**EXCERPT TO READ**:
»»

Next, we tried the Arrollado de Malaya , which is a flank steak roll containing chard, carrots and hard-boiled eggs: a pretty dish, it tasted exactly like dinner leftovers. From there, we went on to the parrillada “Juan Chico,” a mixed grill for two that came to the table on a nifty barbecue. This was a meal dreamed up by a true carnivore for others of his/her ilk: There were short ribs and skirt steak, sweetbreads and knotty ropes of tripe and dark spicy blood sausages. We countered the all-meat meal with bites of the Chilena salad (tomatoes and onions) and pepino con tomate (tomatoes and cucumber), which were both made with tasteless, grainy, oblong Italian tomatoes.

We finished up with a good light flan and coffee--easier said than done because at some point during dinner our waitress vanished.

By the end of my second visit. I was beginning to have divided feelings about La Gaviota. As we were leaving, Robert said, “The parrillada was really good, but it’s hard to get around canned abalone.”

I still wanted to like the place. The third time, I hoped, would be the charm. Only it wasn’t, not exactly. I went with my friend John, another intrepid carnivore, who ordered the Bife Aleman , a Chilean steak tartare . This turned out to be a huge portion of fresh and fluffy ground raw steak seasoned with lemon juice and garlic. We ate as much as we could, but there was enough left for many more appetizers.

««

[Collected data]
»»

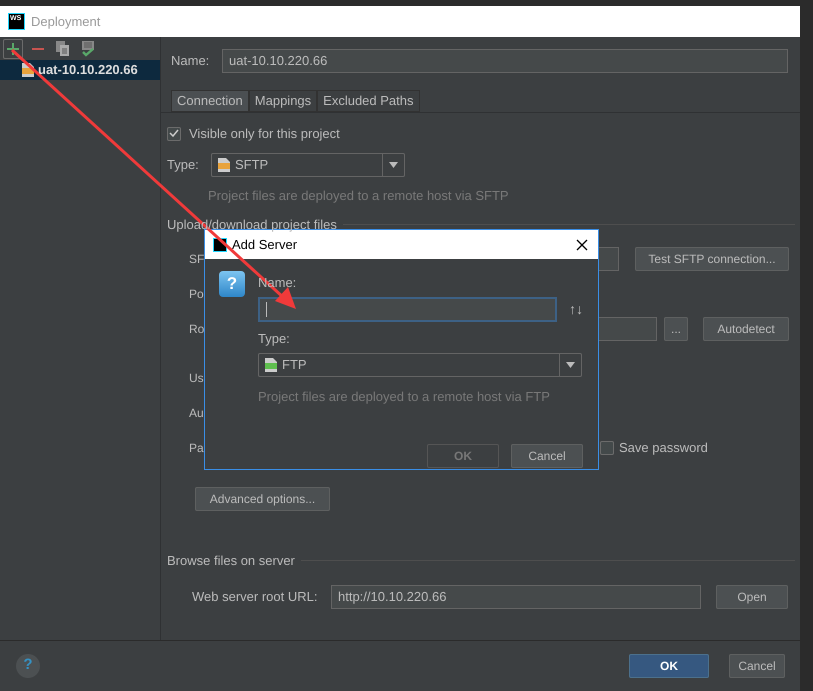  Describe the element at coordinates (196, 259) in the screenshot. I see `field-label: SF` at that location.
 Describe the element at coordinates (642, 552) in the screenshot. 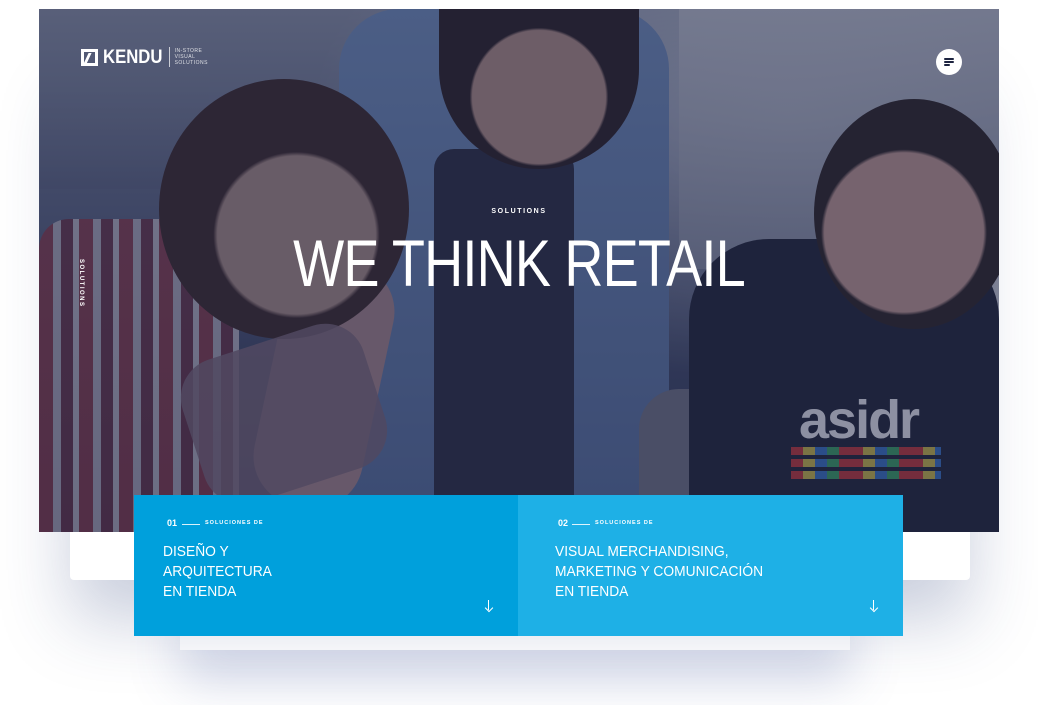

I see `card-title-line: VISUAL MERCHANDISING,` at that location.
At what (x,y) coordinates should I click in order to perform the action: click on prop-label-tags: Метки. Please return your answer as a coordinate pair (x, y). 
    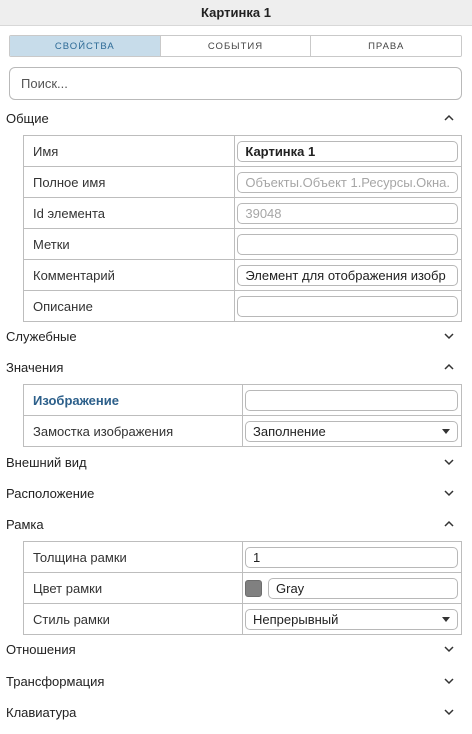
    Looking at the image, I should click on (129, 244).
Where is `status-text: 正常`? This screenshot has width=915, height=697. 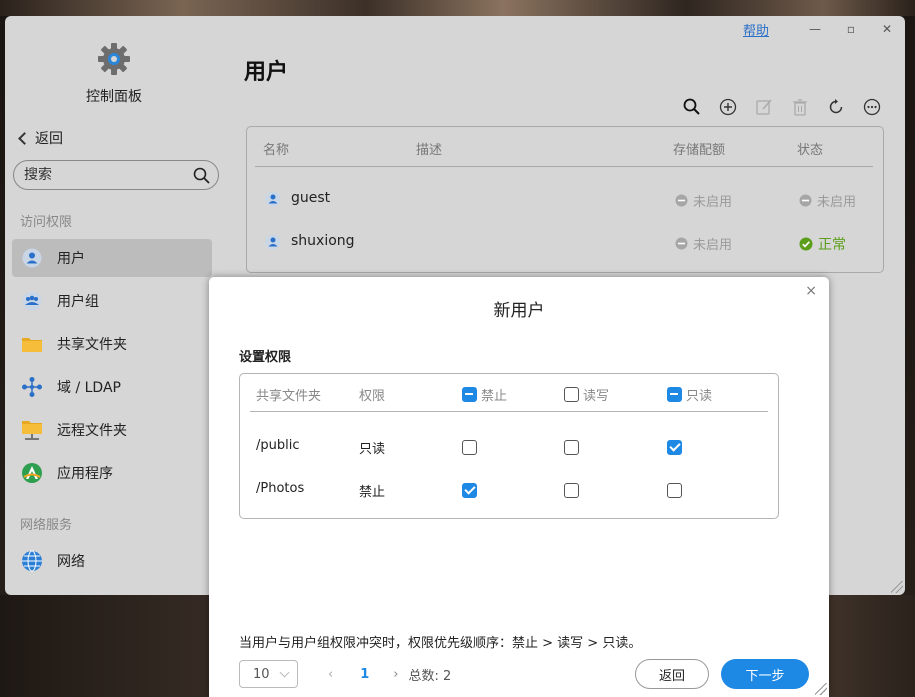
status-text: 正常 is located at coordinates (832, 245).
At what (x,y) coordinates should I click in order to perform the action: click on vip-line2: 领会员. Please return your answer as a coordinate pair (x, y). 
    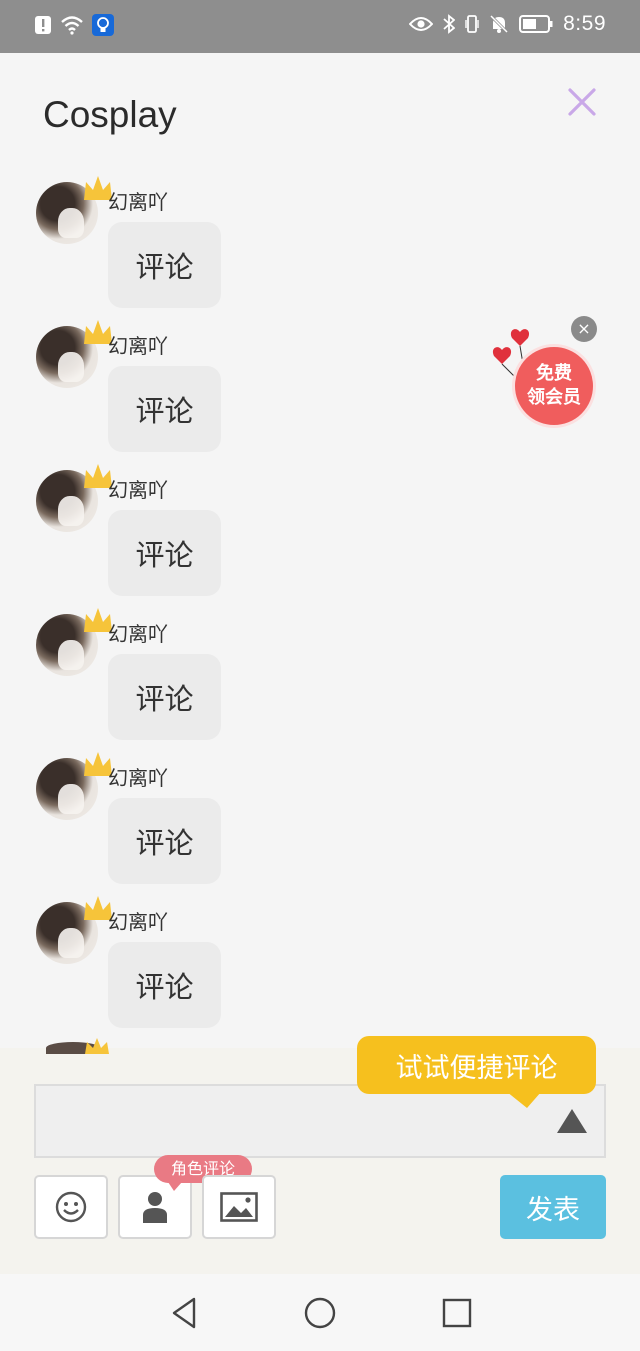
    Looking at the image, I should click on (554, 398).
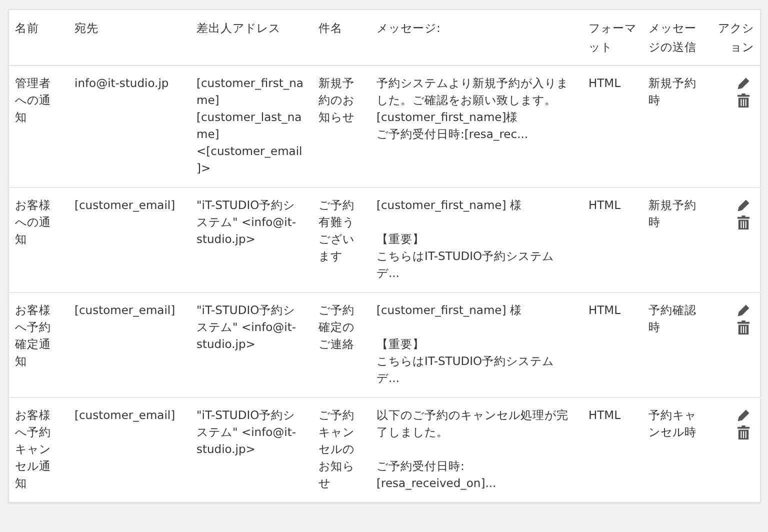 The image size is (768, 532). What do you see at coordinates (336, 327) in the screenshot?
I see `table-cell: ご予約確定のご連絡` at bounding box center [336, 327].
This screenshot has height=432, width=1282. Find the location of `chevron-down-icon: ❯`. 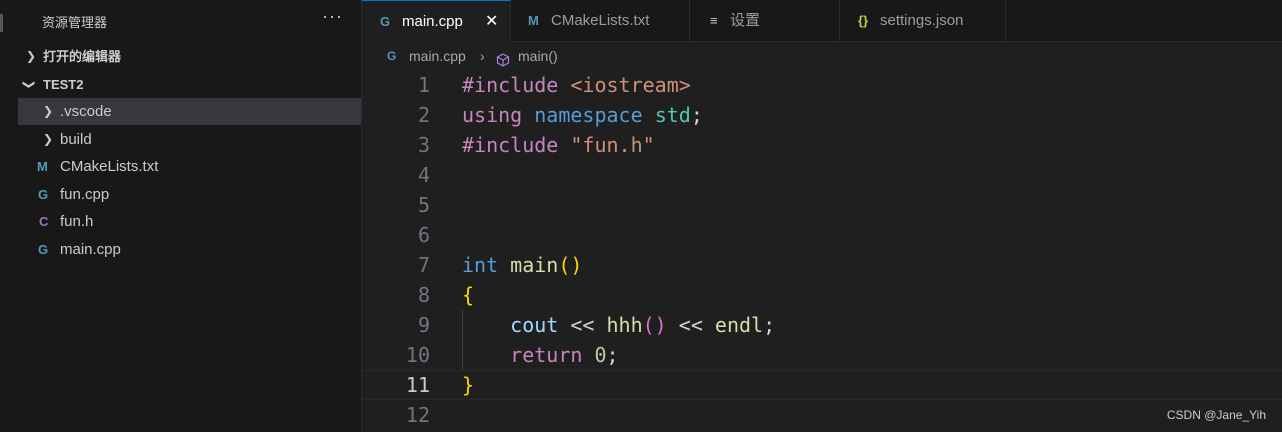

chevron-down-icon: ❯ is located at coordinates (30, 84).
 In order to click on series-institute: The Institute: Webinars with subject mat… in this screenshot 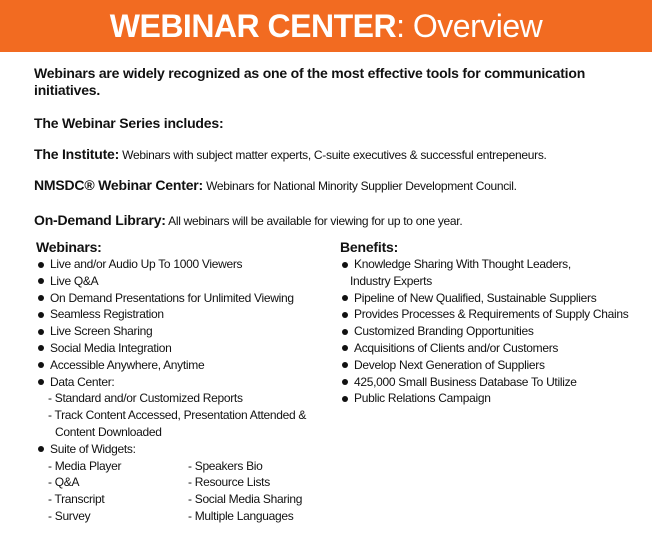, I will do `click(290, 154)`.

««

**TASKS TO CARRY OUT**:
a: Extract the stretch of the La Gaviota review from "We finished up" through "many more appetizers.".
b: Summarize the La Gaviota review in two sentences.
c: Proceed with the La Gaviota review from the point where it stops.

**PER-TASK ANSWERS**:
a:
We finished up with a good light flan and coffee--easier said than done because at some point during dinner our waitress vanished.

By the end of my second visit. I was beginning to have divided feelings about La Gaviota. As we were leaving, Robert said, “The parrillada was really good, but it’s hard to get around canned abalone.”

I still wanted to like the place. The third time, I hoped, would be the charm. Only it wasn’t, not exactly. I went with my friend John, another intrepid carnivore, who ordered the Bife Aleman , a Chilean steak tartare . This turned out to be a huge portion of fresh and fluffy ground raw steak seasoned with lemon juice and garlic. We ate as much as we could, but there was enough left for many more appetizers.

b: At La Gaviota, the reviewer ate a flank steak roll that tasted like leftovers, a meat-heavy mixed grill for two, and salads made with tasteless tomatoes, then finished with flan and coffee even though the waitress had vanished. The second visit left the reviewer with divided feelings, and a third visit brought a huge portion of fresh Chilean steak tartare but still did not quite win the reviewer over.

c:
John then stole the evening by ordering the Pastel de Choclo , a fabulous, fascinating ground corn pie sprinkled with sugar and filled with ground beef, chicken, raisins, olives and spices: Sounds odd, tastes amazing. I sulked over my Bistec a lo Pobre that the waitress had recommended as an authentic Chilean steak dish, which it may well be. It’s also standard coffee shop fare. Before we finished dinner we lost our waitress again, and this time it took well over 30 minutes from the moment we decided to leave to find someone, get our check, pay and depart.

I suppose the truest test of how I feel about a place lies in whether I want to go back. Do I want to go back to La Gaviota? The answer, I have to admit, is yes . . . at least once, so that I can have one Pastel de Choclo all to myself.

Recommended dishes: ceviche mixto , $7.95; Pastel de Choclo , $7.95; parrillada “Juan Chico” (for two), $22.

La Gaviota de Vina, 5254 Van Nuys Blvd., Sherman Oaks. (818) 788-4560. Open for lunch and dinner from 11:30 a.m. to 10 p.m. Tuesday through Thursday and Sunday, until midnight on Friday and Saturday. Major credit cards accepted. Beer and wine. Parking lot behind. Dinner for two, food only: $16 to $45.